Exercise instructions » Write the entries out exactly, with the final line being the one containing "Given: Click the".

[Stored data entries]
Content starts

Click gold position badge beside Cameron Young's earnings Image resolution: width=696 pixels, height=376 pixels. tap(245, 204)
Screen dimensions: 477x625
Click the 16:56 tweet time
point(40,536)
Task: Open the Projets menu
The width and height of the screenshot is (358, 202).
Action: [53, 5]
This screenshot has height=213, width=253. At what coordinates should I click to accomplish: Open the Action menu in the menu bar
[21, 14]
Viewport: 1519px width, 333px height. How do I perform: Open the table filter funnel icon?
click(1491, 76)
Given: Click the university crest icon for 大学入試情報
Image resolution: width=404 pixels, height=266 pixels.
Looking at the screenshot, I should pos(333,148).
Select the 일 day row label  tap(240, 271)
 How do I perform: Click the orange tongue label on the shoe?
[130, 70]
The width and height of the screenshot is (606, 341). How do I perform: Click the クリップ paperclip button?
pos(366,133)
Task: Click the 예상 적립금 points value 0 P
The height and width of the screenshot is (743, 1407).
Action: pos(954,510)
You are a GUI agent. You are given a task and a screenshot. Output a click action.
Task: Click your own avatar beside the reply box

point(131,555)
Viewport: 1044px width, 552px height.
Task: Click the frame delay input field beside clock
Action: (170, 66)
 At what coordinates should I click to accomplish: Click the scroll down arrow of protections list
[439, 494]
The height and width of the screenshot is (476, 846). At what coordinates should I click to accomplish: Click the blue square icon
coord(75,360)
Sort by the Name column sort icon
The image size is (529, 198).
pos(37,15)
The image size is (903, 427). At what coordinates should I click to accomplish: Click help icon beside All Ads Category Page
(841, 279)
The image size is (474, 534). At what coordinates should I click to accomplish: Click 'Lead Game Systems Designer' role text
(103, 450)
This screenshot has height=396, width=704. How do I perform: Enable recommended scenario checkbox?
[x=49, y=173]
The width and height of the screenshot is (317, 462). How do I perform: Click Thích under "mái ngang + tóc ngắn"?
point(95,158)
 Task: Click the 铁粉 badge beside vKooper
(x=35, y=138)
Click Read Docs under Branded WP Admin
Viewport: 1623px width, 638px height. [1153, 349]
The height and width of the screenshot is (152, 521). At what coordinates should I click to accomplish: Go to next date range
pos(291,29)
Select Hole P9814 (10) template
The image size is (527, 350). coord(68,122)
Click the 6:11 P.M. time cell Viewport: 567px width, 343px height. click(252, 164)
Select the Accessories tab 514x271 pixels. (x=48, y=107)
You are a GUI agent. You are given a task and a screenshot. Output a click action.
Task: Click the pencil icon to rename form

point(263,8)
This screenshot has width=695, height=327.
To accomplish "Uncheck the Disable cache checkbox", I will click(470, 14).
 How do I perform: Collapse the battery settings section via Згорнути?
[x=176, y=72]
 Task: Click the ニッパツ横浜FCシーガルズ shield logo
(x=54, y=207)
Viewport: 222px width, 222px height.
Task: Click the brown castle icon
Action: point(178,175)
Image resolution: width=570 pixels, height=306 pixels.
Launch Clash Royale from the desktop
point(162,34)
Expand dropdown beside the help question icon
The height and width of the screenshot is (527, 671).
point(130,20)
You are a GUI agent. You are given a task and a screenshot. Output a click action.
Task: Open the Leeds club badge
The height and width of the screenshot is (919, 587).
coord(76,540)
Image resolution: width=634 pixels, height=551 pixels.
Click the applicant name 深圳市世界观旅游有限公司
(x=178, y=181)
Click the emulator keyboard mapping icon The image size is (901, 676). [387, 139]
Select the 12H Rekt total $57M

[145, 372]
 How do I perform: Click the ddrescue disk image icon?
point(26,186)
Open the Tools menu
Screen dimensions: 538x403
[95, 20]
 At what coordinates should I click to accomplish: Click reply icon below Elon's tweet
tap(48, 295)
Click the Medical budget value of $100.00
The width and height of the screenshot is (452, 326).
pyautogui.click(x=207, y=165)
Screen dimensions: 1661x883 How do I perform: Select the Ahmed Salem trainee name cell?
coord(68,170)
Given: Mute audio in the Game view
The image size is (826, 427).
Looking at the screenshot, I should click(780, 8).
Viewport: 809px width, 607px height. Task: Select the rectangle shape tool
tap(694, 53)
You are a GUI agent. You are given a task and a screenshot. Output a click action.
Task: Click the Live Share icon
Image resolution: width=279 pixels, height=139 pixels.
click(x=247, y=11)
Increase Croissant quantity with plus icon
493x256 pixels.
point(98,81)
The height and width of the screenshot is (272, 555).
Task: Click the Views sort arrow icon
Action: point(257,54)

Content ends

Result »
Click gold position badge beside Cameron Young's earnings Image resolution: width=696 pixels, height=376 pixels. tap(245, 204)
Screen dimensions: 477x625
Click the 16:56 tweet time
point(40,536)
Task: Open the Projets menu
The width and height of the screenshot is (358, 202).
Action: [53, 5]
This screenshot has height=213, width=253. At what coordinates should I click to accomplish: Open the Action menu in the menu bar
[21, 14]
Viewport: 1519px width, 333px height. How do I perform: Open the table filter funnel icon?
click(1491, 76)
Given: Click the university crest icon for 大学入試情報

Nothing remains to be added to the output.